Document View Conditional Visibility

Document View Conditional Visibility

How to show or hide blocks in a Document View based on field values, so reports adapt to each element.

Josh Puppe

Conditional visibility lets you hide blocks in a Document View based on the value of a field on the element. Use it to suppress empty sections, branch the layout based on a status, or build templates that adapt to each record.

This is distinct from Conditional Formatting, which changes how a value is styled. Conditional visibility changes whether the block appears at all.

When to use conditional visibility

  • Hide a comments section when there are no comments to show.

  • Hide a piece of equipment data when the relevant Toggle field is set to false.

  • Show different sections of a Room Data Sheet for different room types.

  • Hide a Pending Approval banner once the Status field changes to Approved.

Adding a conditional visibility rule

In edit mode, select a block (or a container, which hides every block inside it). Open the block's settings panel and find the Conditional Visibility section.

Add a rule with three parts:

  1. Field: which field on the element to evaluate.

  2. Mode: either Show when condition is true or Hide when condition is true.

  3. Filter: the comparison itself (equals, is empty, is greater than, etc.).

A block with no conditional visibility rule always appears.
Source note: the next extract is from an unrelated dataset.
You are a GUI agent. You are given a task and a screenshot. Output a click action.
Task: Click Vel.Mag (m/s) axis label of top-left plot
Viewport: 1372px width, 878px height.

A block with a rule appears or hides based on whether the rule evaluates to true for the current element.

Hiding entire sections

Group the blocks that belong together inside a Container, then add the conditional visibility rule on the container. The rule applies to every block inside, so you do not need to set it on each block individually.

This is the recommended pattern for showing or hiding entire sections of a document.

Common patterns

Hide an empty section

Use the Hide when condition is true mode with a field is empty filter. The container disappears when the field has no value.

Branch based on status

Add two containers with opposite visibility rules. One shows when Status equals Approved, the other shows when Status does not equal Approved. Only one renders at any time.

Filter rows in a related table

Tables of related elements support a separate filter configuration that controls which rows appear. See the Table block reference for filter syntax. The filter is independent of conditional visibility on the container.

How conditional visibility interacts with exports

When you export the Document View as a PDF, conditional visibility runs once per element. Hidden blocks are excluded from the exported PDF entirely. They do not occupy whitespace.

This means a single Document View can produce different page counts for different elements depending on which sections are hidden.

Tips

Test conditional visibility against several elements before publishing. The Sample Element preview is good for catching empty-state issues that do not show on a populated record.

Conditional visibility evaluates against the current element only. To branch on the count of related elements, use a Lookup field with a Count aggregation and reference that count in your visibility rule.